If you want something, it doesn’t hurt to ask. Well, in Oliver’s case, it kind of did… but it did end happily for him.

Don’t trust just anybody. Just because someone appears to be trustworthy, doesn’t mean they are.

* * * * * * * * * *
I’d like to entitle the second half of this post:  ARE YOU KIDDING ME!?!?!?!

This is the second movie I’ve come across in my blog so far where I completely disagree with the Academy’s choice for Best Picture (first one was “American Beauty”). If you know me, you know I’m a fan of musicals, so well done “Oliver!”, thank you for adding another musical to the short list of musical winners. HOWEVER, the award should have gone to another G-rated musical “Funny Girl” starring the absolutely fabulous Barbra Streisand. “Hello gorgeous…”

This movie is based on the real life of vaudeville comedienne Fanny Brice, a Jewish girl who rises from the slums of New York’s Lower East Side to become a star in Ziegfeld’s Follies. She falls in love with Nick Arnstein, who is addicted to gambling, and remains devoted to her man even though the gambling and her fame take a toll on their marriage. The film has an incredible soundtrack including one of my favorite songs of all time, “People”.

This was 22 year-old Barbra Streisand’s film debut (in a role she had perfected on Broadway in 1964). Barbra is a phenomenal actress and singer. Her voice is flawlessly and technically sound, seriously. Whether you like her style of singing or not, you still have to admit she is a brilliant musician.

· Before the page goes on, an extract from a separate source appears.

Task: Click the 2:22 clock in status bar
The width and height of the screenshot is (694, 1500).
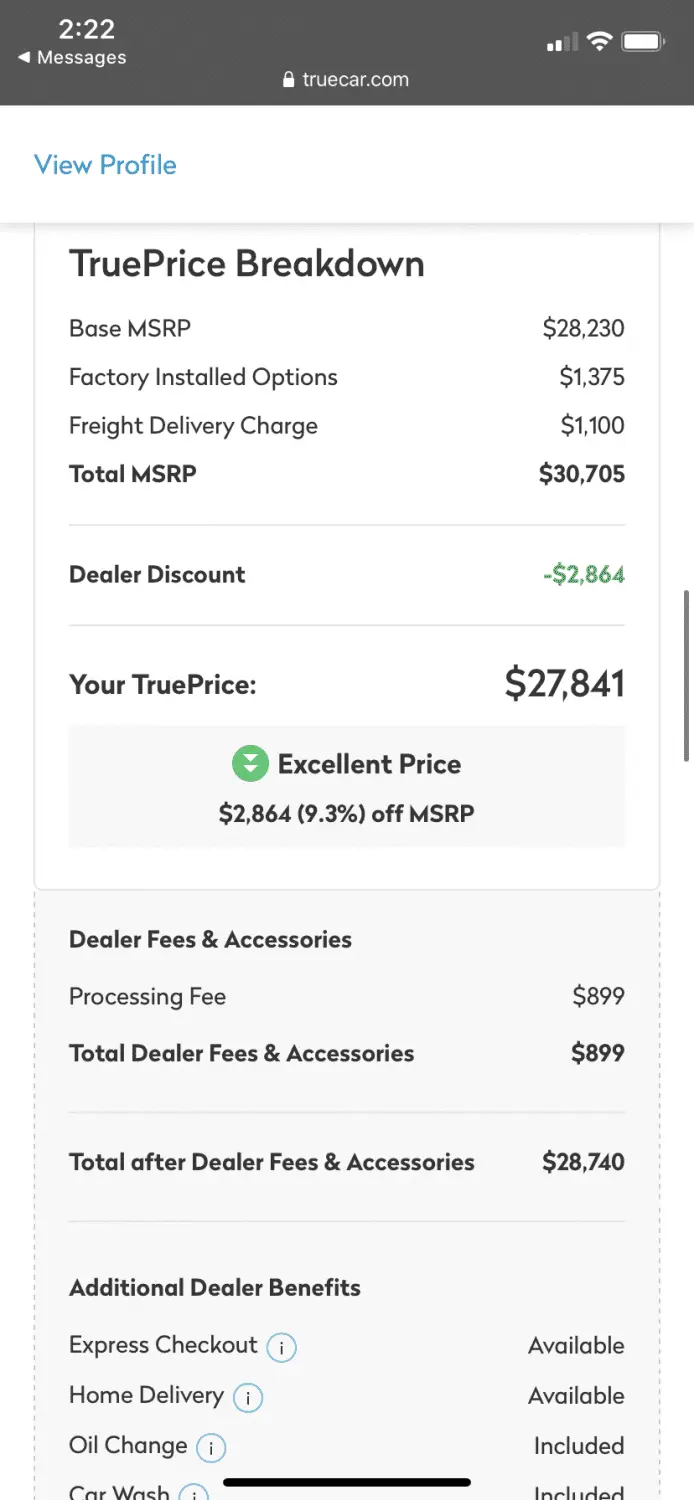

As an actress/singer/director/writer/composer/producer/designer/activist/philanthropist, she is one of only 13 EGOTs out there (someone who’s received an Emmy, Grammy, Oscar, and Tony Award). If you haven’t noticed already, I’m kind of a fan of Babs. Thankfully she won Best Actress for her role in “Funny Girl”. (Actually, she and Katharine Hepburn TIED for that award for the first, and so far, only, time in Oscar history.)

My point is: if you’re going to rent/borrow a film from 1968, choose this one. Heck, if you’re going to rent/borrow a film PERIOD, choose this one. And then call me and we’ll “talk amongst ourselves”…


  1. Oh Barb, she is good. I didn't know she was an EGOT. I'm surprised you never saw a CYT version of Oliver at least.

  2. To me Funny Girl was nothing more than a vanity project for Barbara. Take her performance out of the equation and you are left with a by the numbers love story.

    Oliver on the other hand has pretty much stood the test of time. The West End production is still going strong. There was a talent show a couple of years ago called I'd do Anything which was looking for someone to play Nancy. To top it all off the songs are much more memorable (the military like Be Back Soon, the lively Oom Pah Pah the show stopping Consider Yourself).